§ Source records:
------
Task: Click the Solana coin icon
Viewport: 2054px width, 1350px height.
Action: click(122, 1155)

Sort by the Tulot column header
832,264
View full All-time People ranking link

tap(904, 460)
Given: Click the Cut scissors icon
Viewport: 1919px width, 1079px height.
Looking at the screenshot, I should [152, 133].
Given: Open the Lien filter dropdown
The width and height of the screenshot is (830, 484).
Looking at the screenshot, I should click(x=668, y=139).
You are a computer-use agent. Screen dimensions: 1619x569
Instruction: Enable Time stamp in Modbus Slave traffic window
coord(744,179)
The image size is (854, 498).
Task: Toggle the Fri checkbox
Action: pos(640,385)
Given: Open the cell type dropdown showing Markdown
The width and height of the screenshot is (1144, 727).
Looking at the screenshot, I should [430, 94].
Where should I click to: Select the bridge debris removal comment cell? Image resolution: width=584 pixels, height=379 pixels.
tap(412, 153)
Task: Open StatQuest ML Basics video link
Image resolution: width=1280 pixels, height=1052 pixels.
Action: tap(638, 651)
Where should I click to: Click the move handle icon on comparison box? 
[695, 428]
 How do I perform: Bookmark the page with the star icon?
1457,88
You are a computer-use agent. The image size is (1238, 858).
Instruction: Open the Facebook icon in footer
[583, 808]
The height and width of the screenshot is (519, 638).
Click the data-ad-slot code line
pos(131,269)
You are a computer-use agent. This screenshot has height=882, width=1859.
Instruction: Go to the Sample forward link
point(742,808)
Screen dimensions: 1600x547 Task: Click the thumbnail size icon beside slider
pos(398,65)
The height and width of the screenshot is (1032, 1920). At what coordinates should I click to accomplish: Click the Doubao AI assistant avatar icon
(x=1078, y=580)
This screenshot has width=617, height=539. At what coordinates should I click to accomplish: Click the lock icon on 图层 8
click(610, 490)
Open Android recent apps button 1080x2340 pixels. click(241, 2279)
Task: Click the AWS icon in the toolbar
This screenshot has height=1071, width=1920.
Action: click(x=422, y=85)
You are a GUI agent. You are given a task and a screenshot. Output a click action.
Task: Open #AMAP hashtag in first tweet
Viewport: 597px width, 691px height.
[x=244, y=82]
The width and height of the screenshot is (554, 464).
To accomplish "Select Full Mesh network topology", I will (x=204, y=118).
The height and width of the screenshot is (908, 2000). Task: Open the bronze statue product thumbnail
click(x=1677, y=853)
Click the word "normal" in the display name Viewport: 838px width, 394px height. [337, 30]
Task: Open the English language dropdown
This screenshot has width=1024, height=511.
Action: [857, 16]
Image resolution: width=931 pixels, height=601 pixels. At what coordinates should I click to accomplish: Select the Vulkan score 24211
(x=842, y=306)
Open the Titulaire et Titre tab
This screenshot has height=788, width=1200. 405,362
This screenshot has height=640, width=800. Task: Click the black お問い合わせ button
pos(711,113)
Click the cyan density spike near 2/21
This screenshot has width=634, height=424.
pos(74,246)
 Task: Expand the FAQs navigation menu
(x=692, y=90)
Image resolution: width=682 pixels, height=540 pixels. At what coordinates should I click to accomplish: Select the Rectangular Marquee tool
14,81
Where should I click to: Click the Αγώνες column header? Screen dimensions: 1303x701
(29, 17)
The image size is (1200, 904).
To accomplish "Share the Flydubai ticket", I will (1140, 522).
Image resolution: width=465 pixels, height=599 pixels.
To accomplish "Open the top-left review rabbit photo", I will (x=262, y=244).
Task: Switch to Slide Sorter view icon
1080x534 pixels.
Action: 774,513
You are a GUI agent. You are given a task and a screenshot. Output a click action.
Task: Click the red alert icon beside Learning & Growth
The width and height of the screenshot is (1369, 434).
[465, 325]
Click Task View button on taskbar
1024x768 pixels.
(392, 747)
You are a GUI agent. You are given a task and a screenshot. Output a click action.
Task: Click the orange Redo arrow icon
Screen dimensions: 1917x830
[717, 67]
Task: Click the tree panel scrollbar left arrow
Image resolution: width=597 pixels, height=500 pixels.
------
§ WHAT TO DO: Could you write out all the entries word for word?

§ EXERCISE SOLUTION:
Task: Click the Solana coin icon
Viewport: 2054px width, 1350px height.
Action: click(122, 1155)

Sort by the Tulot column header
832,264
View full All-time People ranking link

tap(904, 460)
Given: Click the Cut scissors icon
Viewport: 1919px width, 1079px height.
Looking at the screenshot, I should [152, 133].
Given: Open the Lien filter dropdown
The width and height of the screenshot is (830, 484).
Looking at the screenshot, I should click(x=668, y=139).
You are a computer-use agent. Screen dimensions: 1619x569
Instruction: Enable Time stamp in Modbus Slave traffic window
coord(744,179)
The image size is (854, 498).
Task: Toggle the Fri checkbox
Action: pos(640,385)
Given: Open the cell type dropdown showing Markdown
The width and height of the screenshot is (1144, 727).
Looking at the screenshot, I should [430, 94].
Where should I click to: Select the bridge debris removal comment cell? Image resolution: width=584 pixels, height=379 pixels.
tap(412, 153)
Task: Open StatQuest ML Basics video link
Image resolution: width=1280 pixels, height=1052 pixels.
Action: tap(638, 651)
Where should I click to: Click the move handle icon on comparison box? 
[695, 428]
 How do I perform: Bookmark the page with the star icon?
1457,88
You are a computer-use agent. The image size is (1238, 858).
Instruction: Open the Facebook icon in footer
[583, 808]
The height and width of the screenshot is (519, 638).
Click the data-ad-slot code line
pos(131,269)
You are a computer-use agent. This screenshot has height=882, width=1859.
Instruction: Go to the Sample forward link
point(742,808)
Screen dimensions: 1600x547 Task: Click the thumbnail size icon beside slider
pos(398,65)
The height and width of the screenshot is (1032, 1920). At what coordinates should I click to accomplish: Click the Doubao AI assistant avatar icon
(x=1078, y=580)
This screenshot has width=617, height=539. At what coordinates should I click to accomplish: Click the lock icon on 图层 8
click(610, 490)
Open Android recent apps button 1080x2340 pixels. click(241, 2279)
Task: Click the AWS icon in the toolbar
This screenshot has height=1071, width=1920.
Action: click(x=422, y=85)
You are a GUI agent. You are given a task and a screenshot. Output a click action.
Task: Open #AMAP hashtag in first tweet
Viewport: 597px width, 691px height.
[x=244, y=82]
The width and height of the screenshot is (554, 464).
To accomplish "Select Full Mesh network topology", I will (x=204, y=118).
The height and width of the screenshot is (908, 2000). Task: Open the bronze statue product thumbnail
click(x=1677, y=853)
Click the word "normal" in the display name Viewport: 838px width, 394px height. [337, 30]
Task: Open the English language dropdown
This screenshot has width=1024, height=511.
Action: [857, 16]
Image resolution: width=931 pixels, height=601 pixels. At what coordinates should I click to accomplish: Select the Vulkan score 24211
(x=842, y=306)
Open the Titulaire et Titre tab
This screenshot has height=788, width=1200. 405,362
This screenshot has height=640, width=800. Task: Click the black お問い合わせ button
pos(711,113)
Click the cyan density spike near 2/21
This screenshot has width=634, height=424.
pos(74,246)
 Task: Expand the FAQs navigation menu
(x=692, y=90)
Image resolution: width=682 pixels, height=540 pixels. At what coordinates should I click to accomplish: Select the Rectangular Marquee tool
14,81
Where should I click to: Click the Αγώνες column header? Screen dimensions: 1303x701
(29, 17)
The image size is (1200, 904).
To accomplish "Share the Flydubai ticket", I will (1140, 522).
Image resolution: width=465 pixels, height=599 pixels.
To accomplish "Open the top-left review rabbit photo", I will (x=262, y=244).
Task: Switch to Slide Sorter view icon
1080x534 pixels.
Action: 774,513
You are a GUI agent. You are given a task and a screenshot. Output a click action.
Task: Click the red alert icon beside Learning & Growth
The width and height of the screenshot is (1369, 434).
[465, 325]
Click Task View button on taskbar
1024x768 pixels.
(392, 747)
You are a GUI agent. You are given a task and a screenshot. Output a click action.
Task: Click the orange Redo arrow icon
Screen dimensions: 1917x830
[717, 67]
Task: Click the tree panel scrollbar left arrow
Image resolution: width=597 pixels, height=500 pixels.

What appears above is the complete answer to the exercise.